The relationship between family socio-economic status and the learning outcomes of students is well established in sociological research. While there is disagreement over how best to measure social factors, most studies indicate that students from low social status families do not perform as well as they potentially could at school compared to students from socially high background (Graetz, 1995). Most studies, however, compare students from across all social backgrounds to reach the conclusion that low social status adversely affects a range of teaching and learning outcomes.
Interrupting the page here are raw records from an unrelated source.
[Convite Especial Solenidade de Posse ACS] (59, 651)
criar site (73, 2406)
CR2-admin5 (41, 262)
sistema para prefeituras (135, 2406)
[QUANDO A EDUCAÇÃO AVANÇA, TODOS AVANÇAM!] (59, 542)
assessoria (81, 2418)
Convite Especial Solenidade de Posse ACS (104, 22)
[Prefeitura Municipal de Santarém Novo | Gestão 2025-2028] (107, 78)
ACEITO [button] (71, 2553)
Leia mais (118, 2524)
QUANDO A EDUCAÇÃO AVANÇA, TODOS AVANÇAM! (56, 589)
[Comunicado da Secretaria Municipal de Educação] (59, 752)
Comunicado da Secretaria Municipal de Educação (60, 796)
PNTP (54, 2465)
Research has shown the importance of the type of school a student attends in influencing educational outcomes. While research in the US has found that social variables continue to influence teaching and learning even after controlling for different school types, the school context tends to affect the strength of the relationship between social factors and effective teaching and learning (Portes and MacLeod, 1996). Similarly, research in Britain shows that schools have an independent effect on student attainment (Sparkes, 1999). While there is less data available on this issue in Australia, several studies using the Longitudinal Surveys of Australian Youth have found that students attending private non-Catholic schools were significantly more likely to stay on at school than those attending state schools (Long et al., 1999; Marks et al., 2000). Students from independent private schools are also more likely to achieve higher end of school scores (Buckingham, 2000). While school-related factors are important, there is again an indirect link to social factors, as private schools are more likely to have a greater number of students from high socially high families, select students with stronger academic abilities and have greater financial resources. The school effect is also likely to operate through variation in the quality and attitudes of teachers (Sparkes, 1999). Teachers at disadvantaged schools, for instance, often hold low expectations of their students, which compound the low expectations students and their parents may also hold (Ruge, 1998)
Formal education confronts students with many demands that are not a regular or frequent characteristic of their everyday experience outside the classroom. The practice of education confronts students with meaningful and necessary discontinuities in their intellectual, social and linguistic experiences. Hence, the need to examine the effects of social factors on effective teaching and learning in senior secondary schools.